Tarter: To figure out how to find life beyond Earth, we need to put life on Earth into a larger context. It requires us to rethink what we mean by HERE and NOW. So what DO we mean by HERE?




That’s simple! Most of us are working from home.




In my case, on Shasta Road.




In the Berkeley Hills.




In the San Francisco Bay Area




From the altitude of low Earth orbit, we understand that I am HERE on the West Coast of the US.




Since 1968, when astronaut Bill Anders took this Christmas Eve photo of Earthrise, we’ve been able to envision ourselves HERE – this was our first opportunity for a truly cosmic perspective – it changed how we see ourselves and became the emblem of the environmental movement.




In the summer of 2013, the Cassini spacecraft orbiting Saturn looked back and saw us, HERE. I hope you got the memo and went outside in your best clothes to wave at Cassini and participated in this selfie.




Long before that, in 1990, the Voyager 1 spacecraft passed by Neptune and turned homeward to image our pale blue dot HERE.




We are HERE, in the boondocks of a large spiral galaxy, far from the center. Our Sun is only one of ~ 400 billion stars in the Milky Way Galaxy. And NO - this is not an image of the Milky Way since we cannot get outside of it to take such a picture. It's an image of a large spiral galaxy that is what we think the Milky Way would look like if we could go take a picture.




Though we can’t get outside to take a picture of the Milky Way, we can use radio telescopes to observe methanol and CO gases surrounding newly forming stars to map the Milky Way from the inside out. That’s just been done, and here’s our best estimate of what the Milky Way galaxy would look like from a distance.

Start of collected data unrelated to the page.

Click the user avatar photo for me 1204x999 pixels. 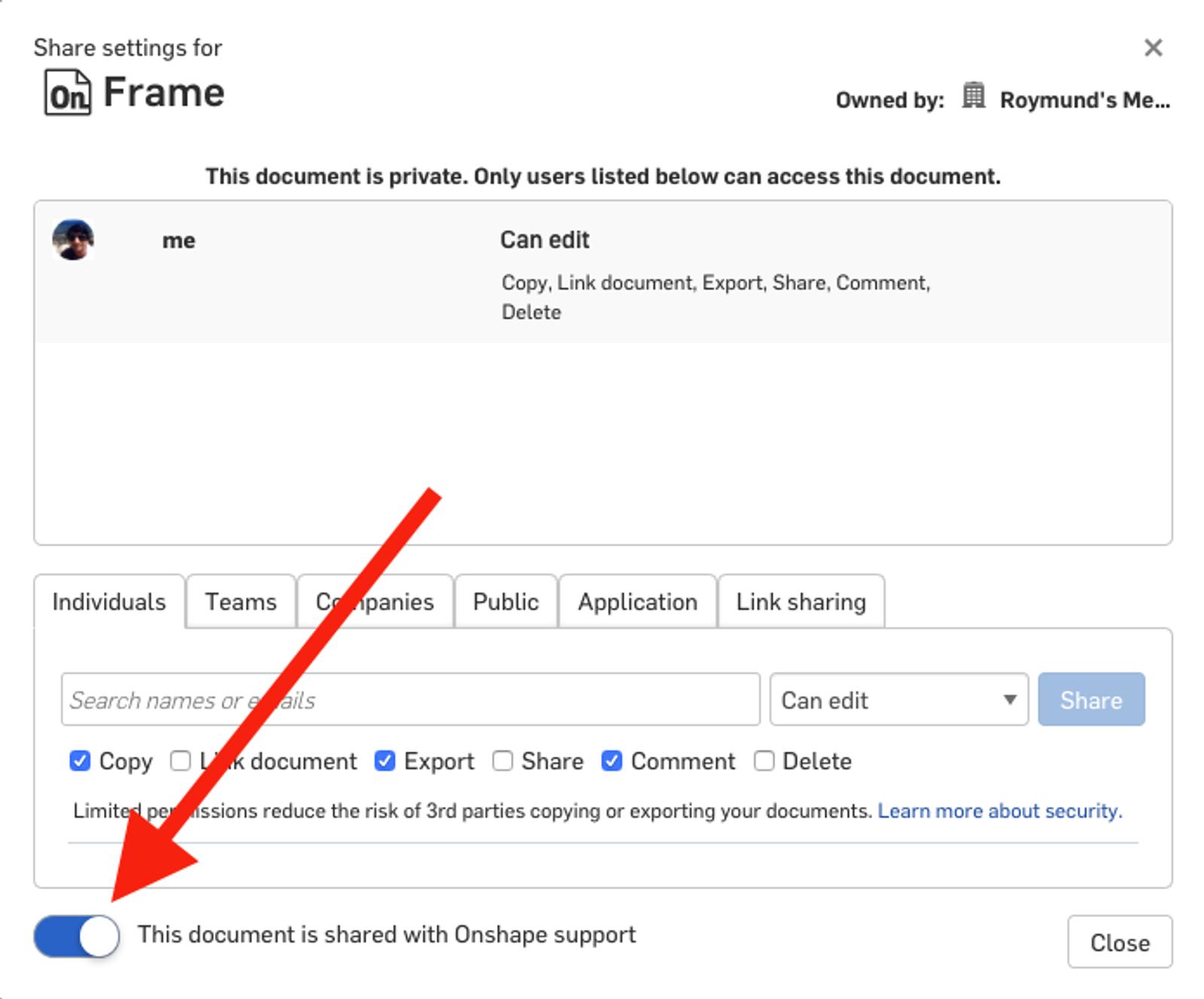[73, 240]
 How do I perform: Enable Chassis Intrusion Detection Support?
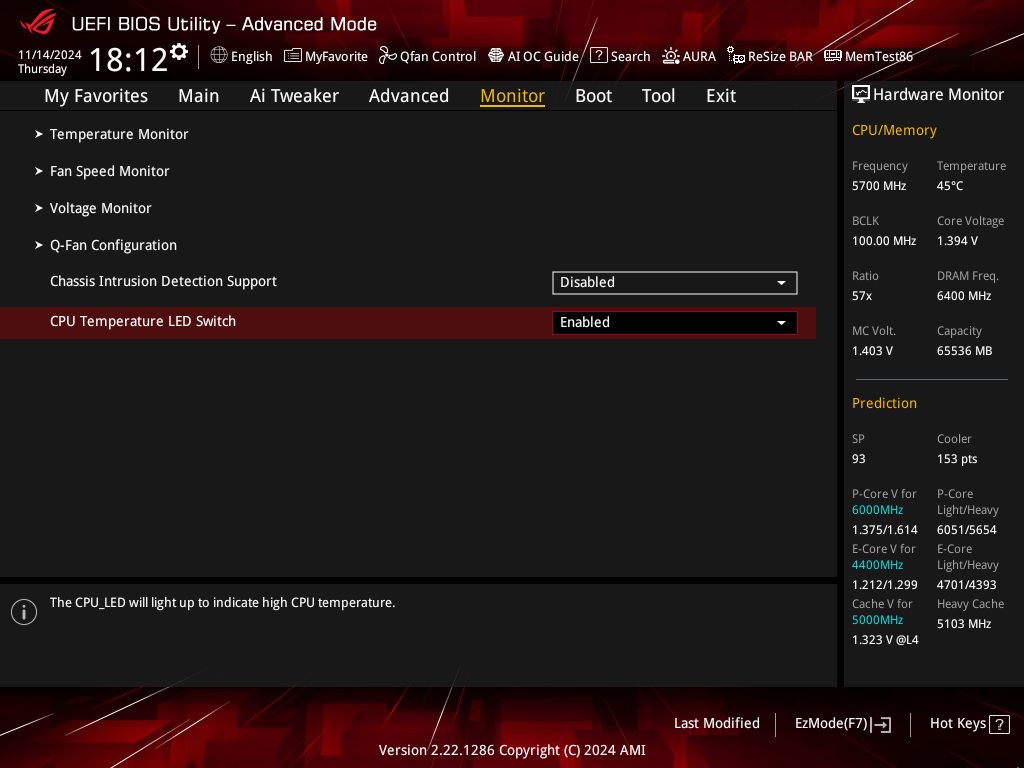click(674, 282)
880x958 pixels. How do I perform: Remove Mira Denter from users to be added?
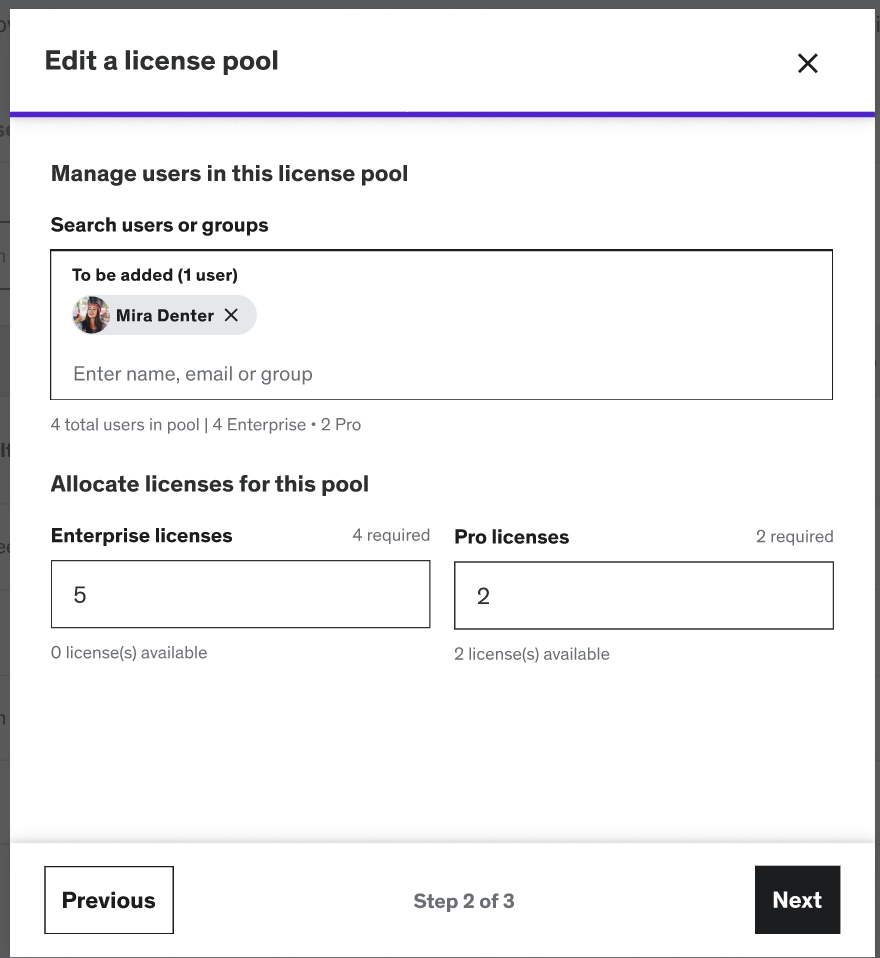click(x=231, y=315)
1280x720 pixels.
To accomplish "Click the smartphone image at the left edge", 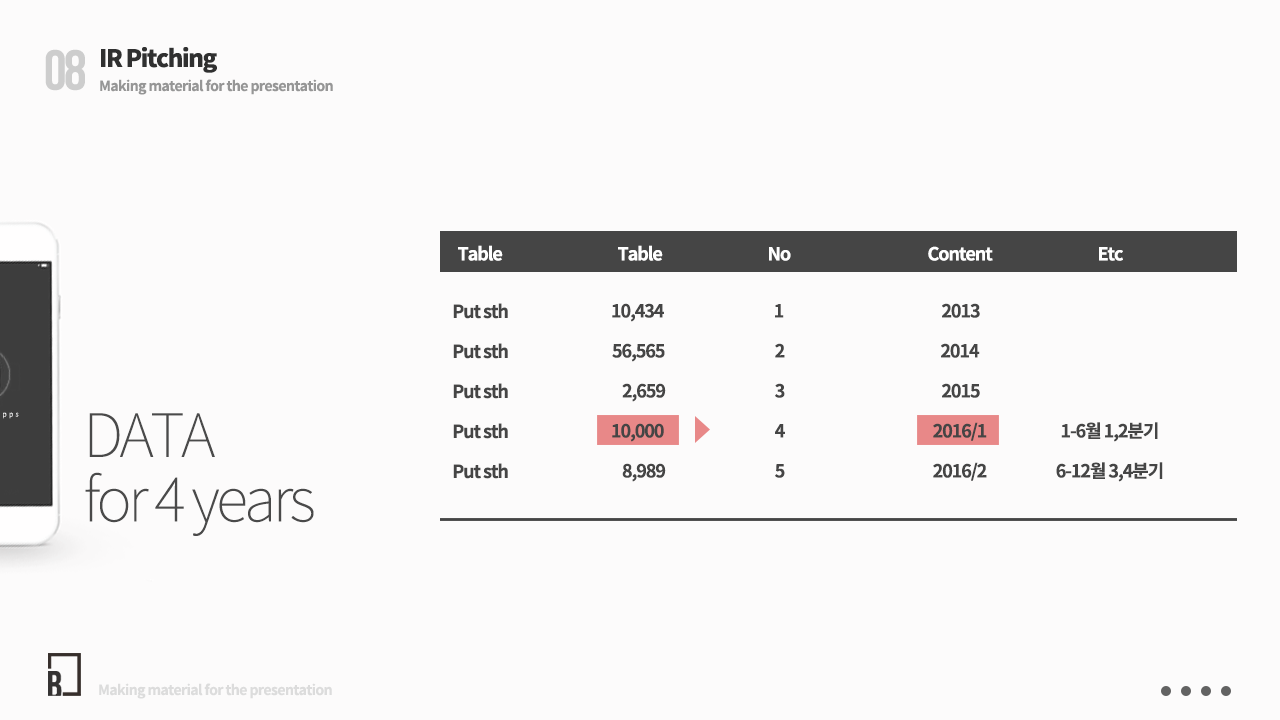I will click(x=29, y=384).
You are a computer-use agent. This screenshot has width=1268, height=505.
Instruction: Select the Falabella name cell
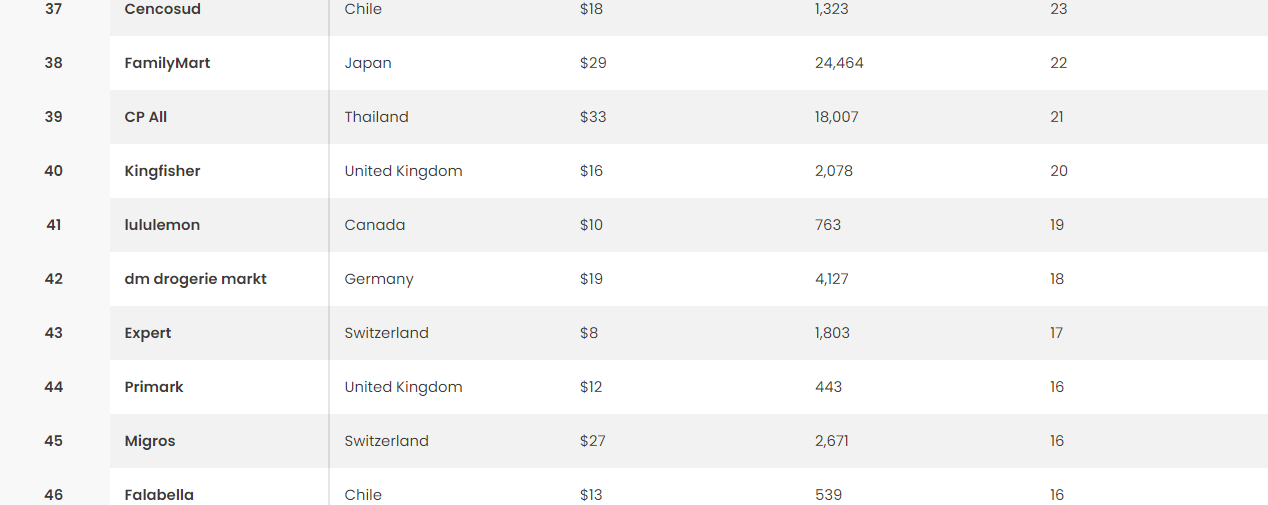[x=159, y=495]
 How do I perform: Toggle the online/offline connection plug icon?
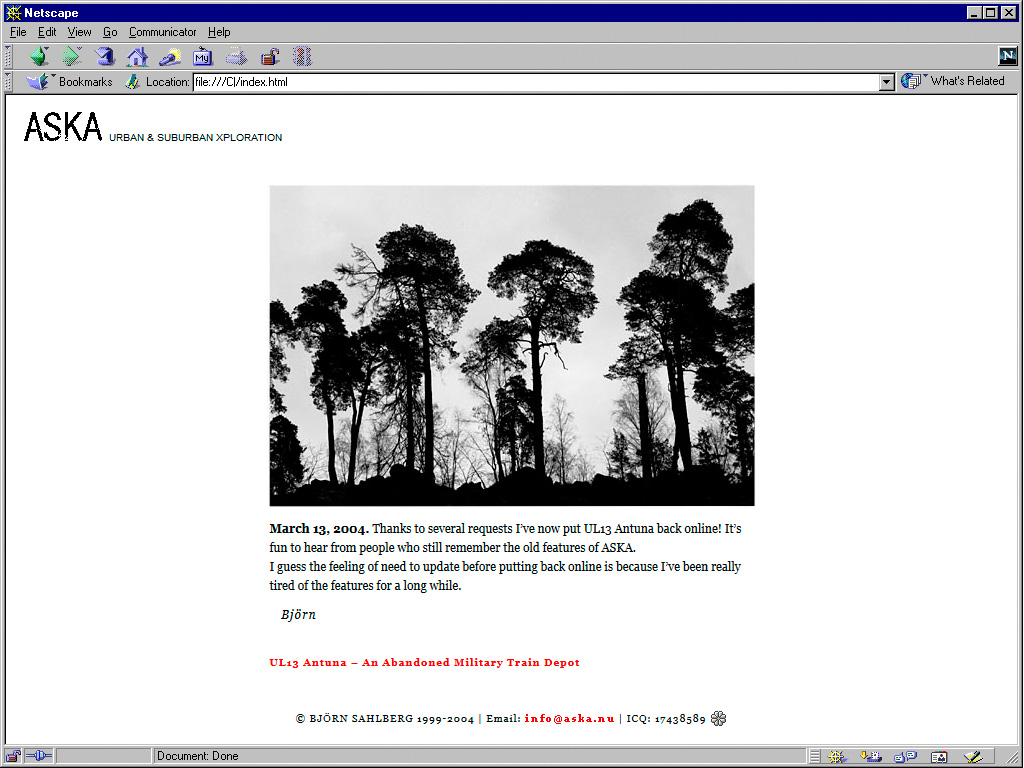coord(39,756)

And our Milky Way Galaxy is HERE. Only one of ~200 billion galaxies in the observable universe. Curtis may have been able to envision this fabulous deep field image from the Hubble Space Telescope, but Shapley would have been overwhelmed. The fact that some of these galaxies are smaller and fainter than others makes us remember that as we look farther out in space, we are looking farther back in time.




So our perspective must also encompass that we are NOW in the current epoch of the universe’s 13.8 billion year continuing evolution from the big bang to big brains and beyond. I have to confess that even scientists are not yet completely comfortable with this larger context of HERE and NOW. We have in fact only directly observed about 4% of the total matter/energy density of the universe. Cosmologists struggle with DARK MATTER, DARK ENERGY, AND GRAVITY itself. At the smallest scales and the earliest times, it is not yet possible reconcile quantum mechanics and gravity. Still this the the most self-consistent perspective of the HERE AND NOW ever assembled – one that will be undoubtedly be subject to future self-correction.




We humans are intimately connected to these far away events in space and time because we trace their lineage Not just back one century to the Great Debate.




Not just back through the multiple centuries of our families,




not just back through the millennia of human civilization with its buildings,




its art,




and its many experiments with governance.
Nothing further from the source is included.